APA – Kigali (Rwanda) – Academic institutions in Rwanda should adopt proper mechanisms to produce high-quality research instead of committing to plagiarism, a senior official from Rwanda’s Higher Education Council (HEC) pointed out Wednesday.
Dr Rose Mukankomeje, HEC Director General told participants at the 6th international Conference on Environment, Energy and Development (ICEED2023) taking place in Kigali that research is critical for sustainable development when it has a positive impact on the community.
“plagiarism is still rampant in the academia in Rwanda and many lecturers pretend to be promoted to high academia titles without deserving this,” Dr Mukankomeje pointed out.
In Rwanda, the official regulation within academia instructs that plagiarism by students or researchers is considered academic dishonesty and offenders are subject to academic censure.

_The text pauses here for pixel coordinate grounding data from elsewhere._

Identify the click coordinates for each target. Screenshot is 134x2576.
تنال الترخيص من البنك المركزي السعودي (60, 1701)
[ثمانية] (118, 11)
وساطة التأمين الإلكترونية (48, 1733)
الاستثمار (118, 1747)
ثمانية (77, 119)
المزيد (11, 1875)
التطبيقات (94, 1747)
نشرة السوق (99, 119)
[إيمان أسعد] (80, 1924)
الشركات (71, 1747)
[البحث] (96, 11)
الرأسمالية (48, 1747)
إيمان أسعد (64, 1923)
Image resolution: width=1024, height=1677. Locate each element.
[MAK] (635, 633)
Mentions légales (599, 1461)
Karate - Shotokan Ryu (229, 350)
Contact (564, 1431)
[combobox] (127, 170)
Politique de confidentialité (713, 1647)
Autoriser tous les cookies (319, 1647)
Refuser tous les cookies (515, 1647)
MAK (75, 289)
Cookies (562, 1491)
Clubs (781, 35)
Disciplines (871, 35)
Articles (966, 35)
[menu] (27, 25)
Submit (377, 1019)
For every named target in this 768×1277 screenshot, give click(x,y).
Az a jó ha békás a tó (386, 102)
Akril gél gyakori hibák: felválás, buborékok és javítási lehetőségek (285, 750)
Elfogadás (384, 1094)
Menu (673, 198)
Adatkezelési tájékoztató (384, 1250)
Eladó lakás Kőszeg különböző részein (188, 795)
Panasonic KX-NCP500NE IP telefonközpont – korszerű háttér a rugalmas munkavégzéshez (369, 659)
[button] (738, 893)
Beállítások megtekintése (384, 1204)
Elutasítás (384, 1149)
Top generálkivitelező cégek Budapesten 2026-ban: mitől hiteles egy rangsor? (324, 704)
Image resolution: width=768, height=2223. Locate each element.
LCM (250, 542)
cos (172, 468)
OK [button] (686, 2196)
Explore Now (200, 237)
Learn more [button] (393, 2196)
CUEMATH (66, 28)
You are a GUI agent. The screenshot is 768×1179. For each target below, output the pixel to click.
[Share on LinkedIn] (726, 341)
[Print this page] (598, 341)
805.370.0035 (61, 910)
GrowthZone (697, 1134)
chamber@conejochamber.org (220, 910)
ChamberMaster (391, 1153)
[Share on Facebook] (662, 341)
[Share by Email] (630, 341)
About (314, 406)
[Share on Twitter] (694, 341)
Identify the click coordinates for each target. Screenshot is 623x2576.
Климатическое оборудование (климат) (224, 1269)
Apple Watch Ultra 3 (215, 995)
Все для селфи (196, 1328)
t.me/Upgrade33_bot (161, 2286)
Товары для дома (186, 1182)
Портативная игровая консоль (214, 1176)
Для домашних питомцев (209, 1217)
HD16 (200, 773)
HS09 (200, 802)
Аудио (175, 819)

“If we are talking about sustainable development, it implies that one needs to innovate (…) fake [academic] papers and degrees are everywhere, but in Rwanda we have more (…) nowadays some universities are teaching online,” Dr Mukankomeje pointed out.
While encouraging researchers not to be a burden for the country, Dr Mukankomeje criticized the way some researchers in Rwanda are not making efforts to learn how to write research proposals to apply for grants.
“In Bachelor’s they don’t know how to do research, in Masters, they copy here and there without sense of innovation (…) everybody in the academia wants to copy and paste but we are wrong in pasting,” Dr Mukankomeje said while referring to the situation in Rwanda.
Rwanda accounts for about 50 tertiary education institutions, ten of them public and the rest private.